Given the scale of the task and the compute times reported in the original paper, I'm not sure how tractable a solution would be anyway.

numpy has an implementation numpy.linalg.cholesky but that's likely to be impossibly slow on the CPU, I think. There are C++ libraries such as GSL that implement the Cholesky algorithm if anyone has the skill and inclination to incorporate them into a working system, however; for example int gsl_linalg_cholesky_decomp.

[KnutJaegersberg]

who can do that?

[KnutJaegersberg]

could be very impactful

[timothelaborie]

There are 2 problems with the QMoE paper:

• The model that they compress has 2048 experts per layer, which is very inefficient
• The model that they compress was trained on about 0.3 tokens per parameters, so it naturally compresses really well. For comparison, Llama 2 7B was trained on 285 tokens per parameter

This paper is overhyped and misleading.

[kalomaze]

There are 2 problems with the QMoE paper:

• The model that they compress has 2048 experts per layer, which is very inefficient
• The model that they compress was trained on about 0.3 tokens per parameters, so it naturally compresses really well. For comparison, Llama 2 7B was trained on 285 tokens per parameter

This paper is overhyped and misleading.

I agree. I noticed something interesting the other day, in that, the f16 GGUF of Mistral 7b has a 70% compression ratio in 7zip, but all the quants were over 98% (5_K_M was 99%, and even rounded up to 100% near the end).

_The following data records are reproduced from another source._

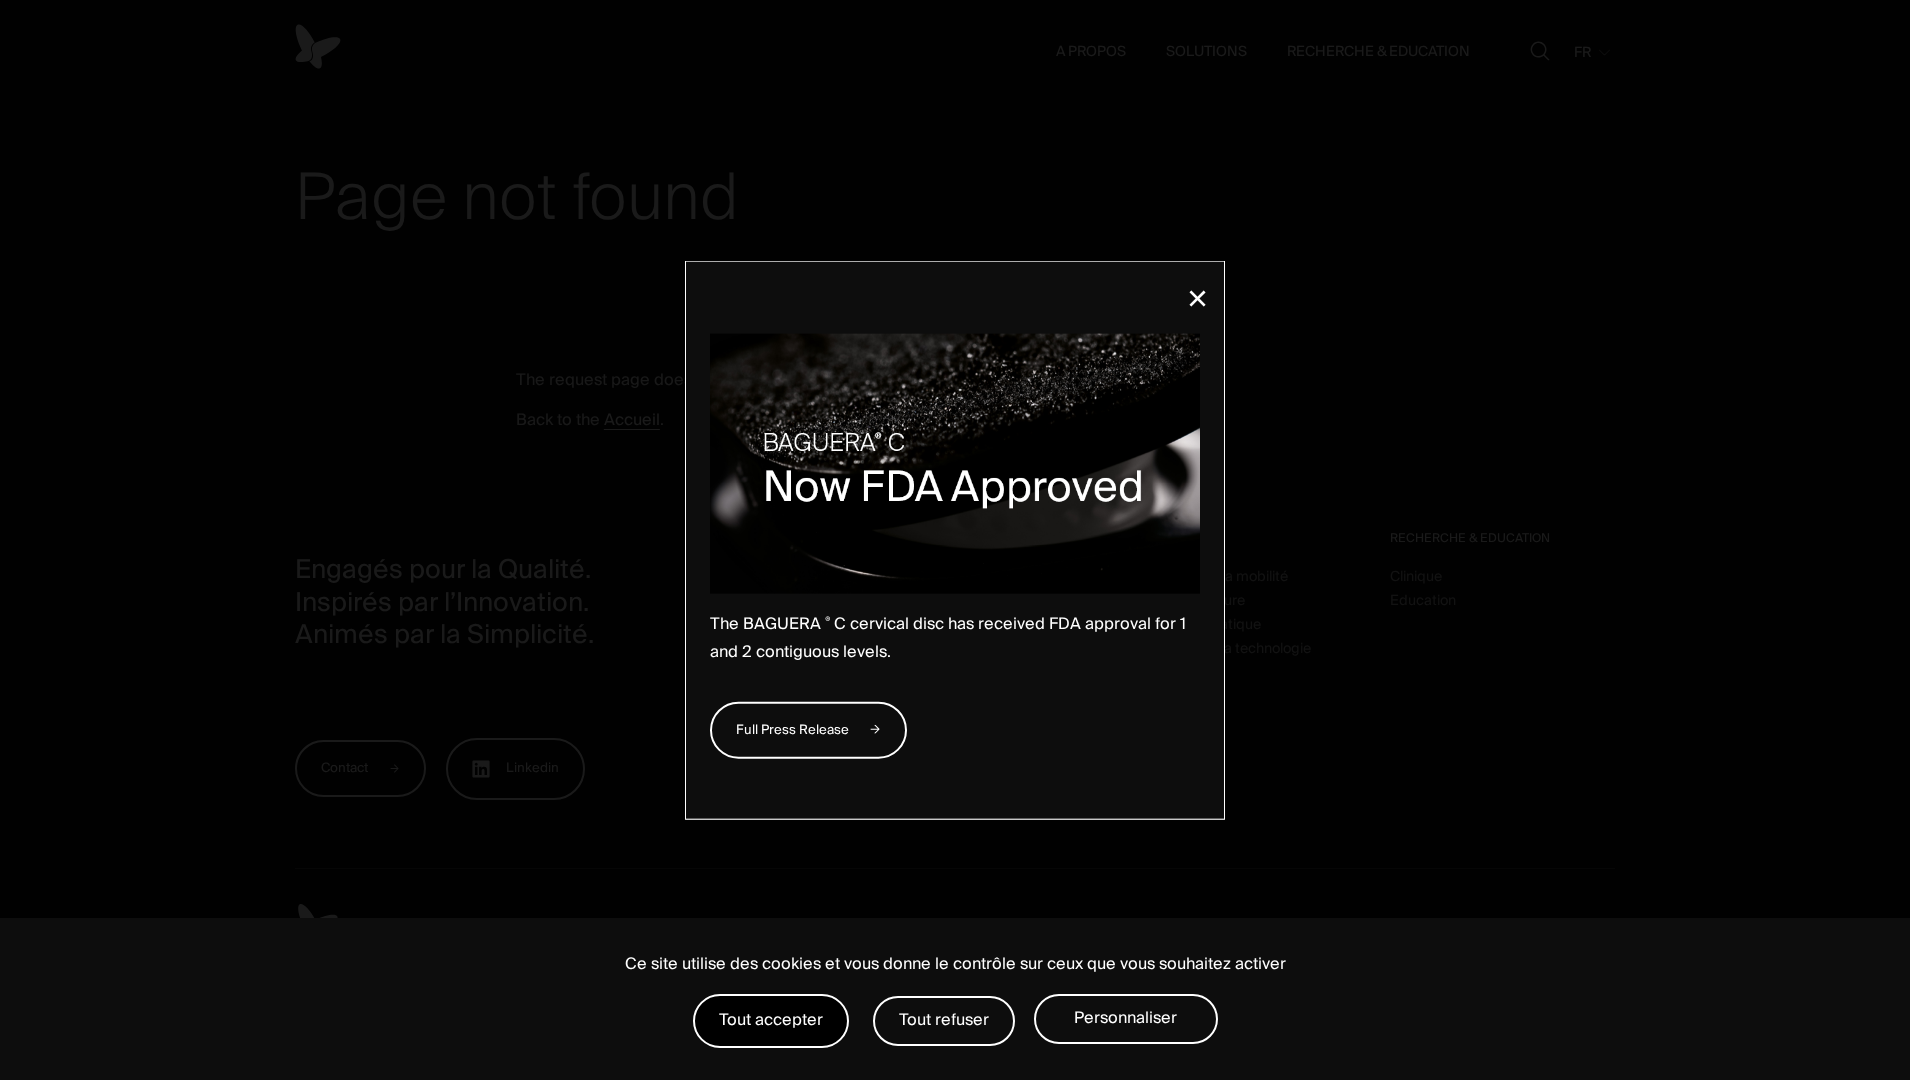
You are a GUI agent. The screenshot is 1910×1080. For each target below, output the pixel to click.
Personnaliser (1125, 1018)
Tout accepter (771, 1020)
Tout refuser (944, 1020)
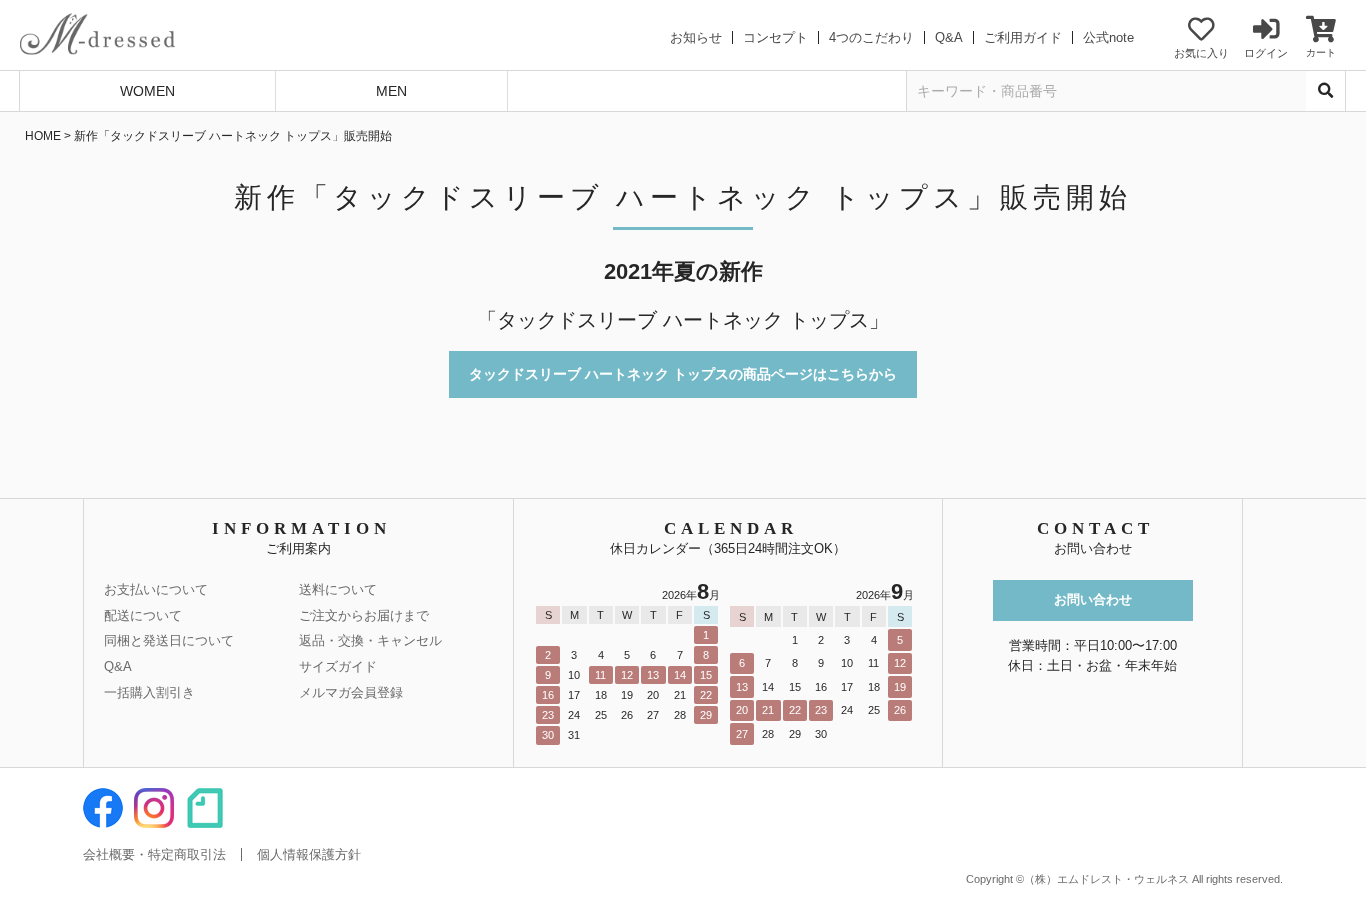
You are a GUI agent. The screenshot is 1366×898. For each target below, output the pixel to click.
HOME (43, 136)
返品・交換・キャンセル (370, 640)
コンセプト (775, 37)
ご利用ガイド (1023, 37)
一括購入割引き (149, 692)
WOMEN (147, 91)
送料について (338, 589)
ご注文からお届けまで (364, 615)
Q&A (949, 37)
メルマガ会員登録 (351, 692)
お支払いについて (156, 589)
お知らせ (696, 37)
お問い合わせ (1093, 599)
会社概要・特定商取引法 (154, 854)
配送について (143, 615)
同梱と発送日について (169, 640)
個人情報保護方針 (309, 854)
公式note (1108, 37)
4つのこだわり (871, 37)
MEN (391, 91)
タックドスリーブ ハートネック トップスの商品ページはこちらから (683, 374)
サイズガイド (338, 666)
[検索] (1326, 91)
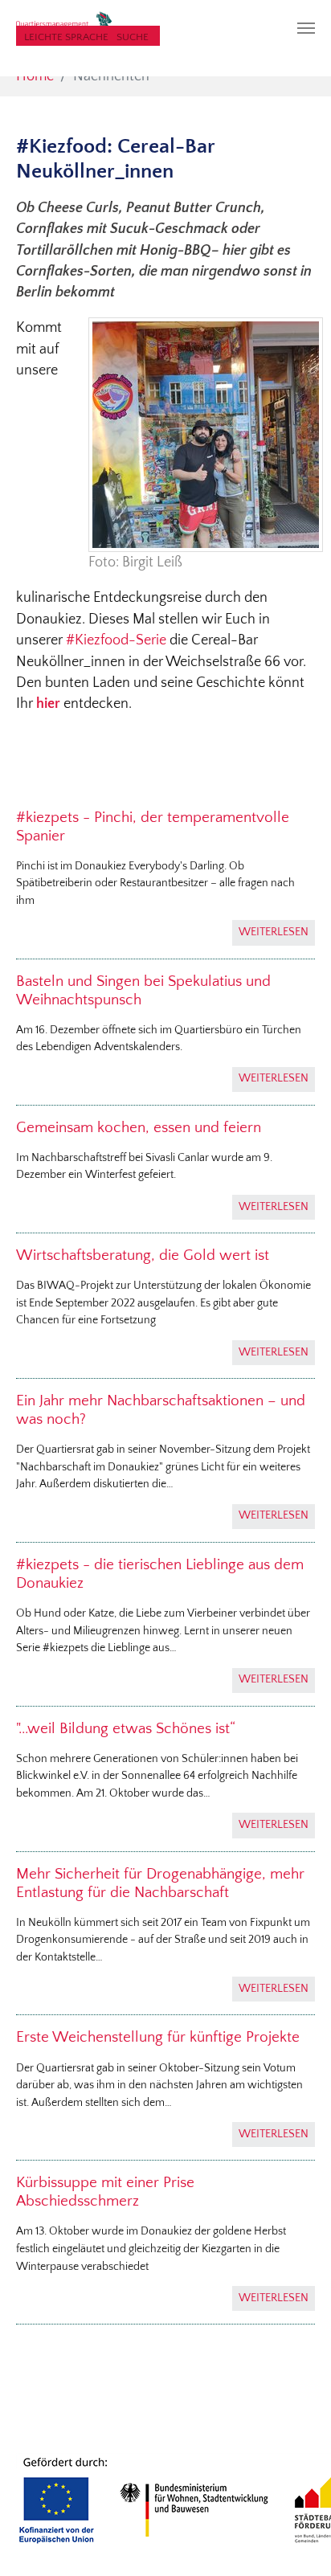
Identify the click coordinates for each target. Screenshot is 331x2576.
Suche (132, 37)
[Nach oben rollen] (293, 2538)
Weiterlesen (274, 932)
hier (48, 704)
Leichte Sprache (66, 37)
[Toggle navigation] (306, 28)
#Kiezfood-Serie (116, 640)
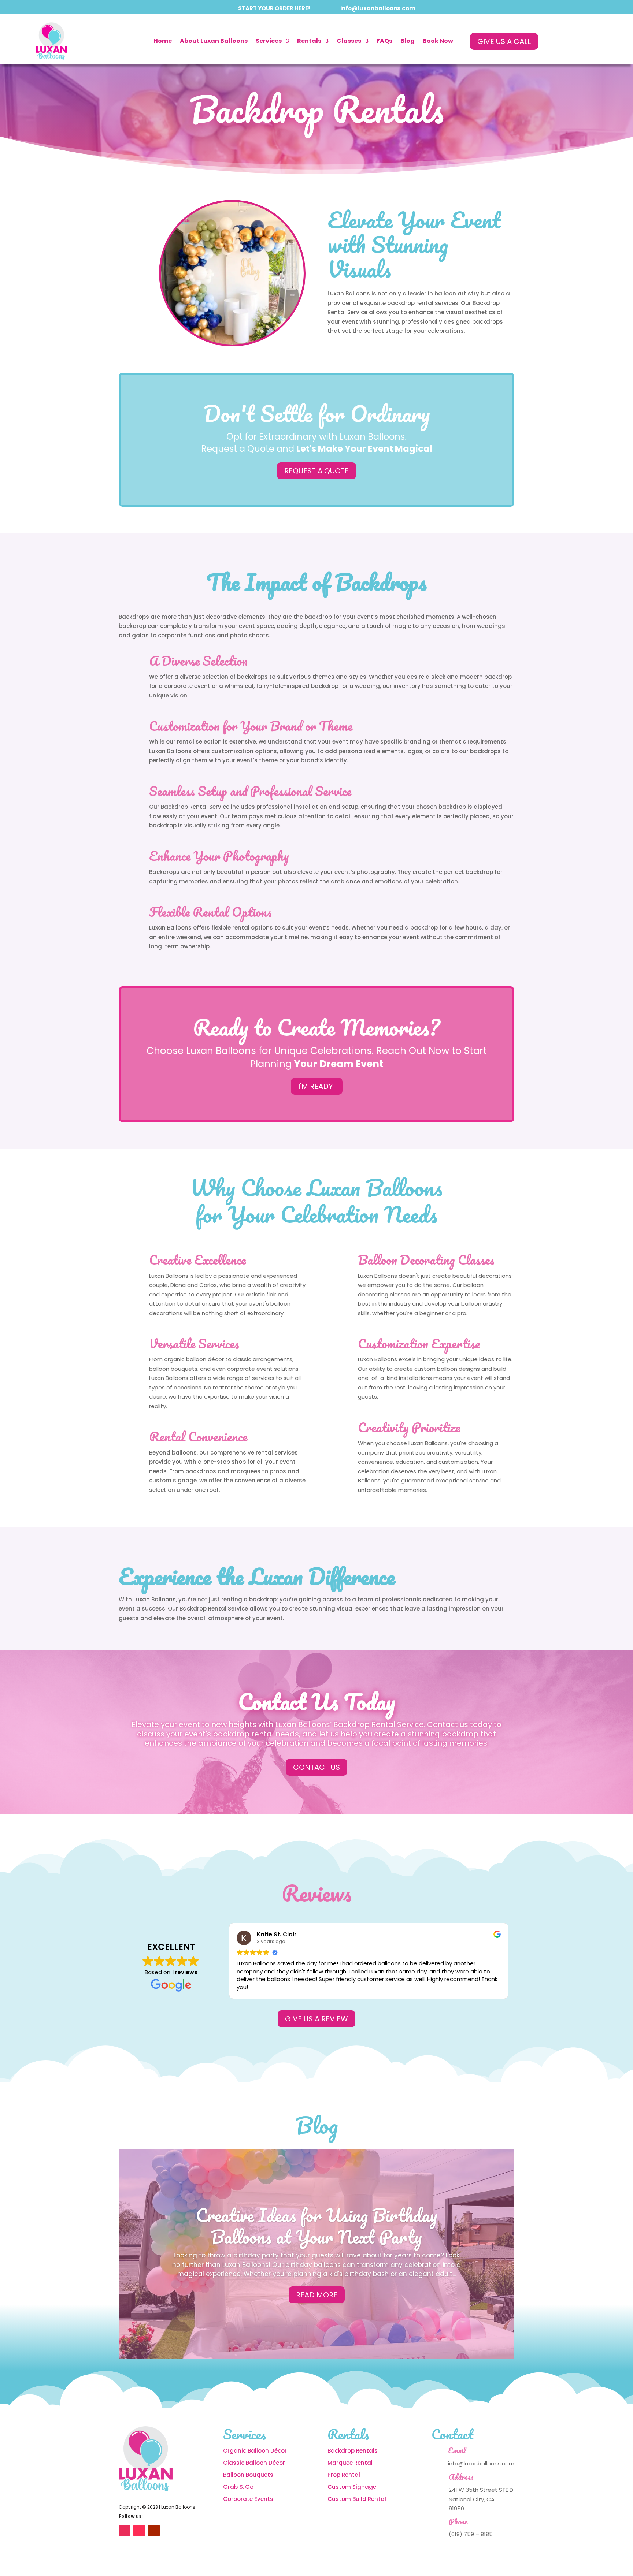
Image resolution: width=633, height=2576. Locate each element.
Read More (316, 2295)
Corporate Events (248, 2499)
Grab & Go (238, 2487)
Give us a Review (316, 2019)
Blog (407, 41)
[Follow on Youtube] (154, 2530)
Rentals (309, 41)
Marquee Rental (350, 2463)
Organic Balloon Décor (255, 2450)
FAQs (384, 41)
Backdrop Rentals (352, 2450)
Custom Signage (351, 2487)
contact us (316, 1767)
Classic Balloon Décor (254, 2463)
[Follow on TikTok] (139, 2530)
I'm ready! (316, 1086)
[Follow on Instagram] (124, 2530)
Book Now (438, 41)
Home (162, 41)
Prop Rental (343, 2475)
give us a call (504, 41)
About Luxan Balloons (214, 41)
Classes (349, 41)
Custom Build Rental (357, 2499)
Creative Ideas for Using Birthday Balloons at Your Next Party (316, 2225)
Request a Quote (316, 471)
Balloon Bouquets (248, 2475)
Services (269, 41)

I really doubt that open source models with parameter counts in the billions compress nearly as well as a trillion parameter model where there is just so much dead weight.

And I guess you could compress further beyond pure quantization in theory by trying dictionary-based lossless compression on the quantized weights or something, but the access speeds would be truly abysmal unless the dictionary was small.

[teleprint-me]

The access time in a hash table or dictionary is constant, O(1). The only issue is with conflicts.

I suppose as the dictionary increases in size, this could be problematic for other reasons, but not lookup times.

H5 compression did this pretty nicely and is utilized enough to justify it.

[nivibilla]

According to this paper qMoE was tested on mixtral and it showed poor performance.

Hence closing this issue as completed.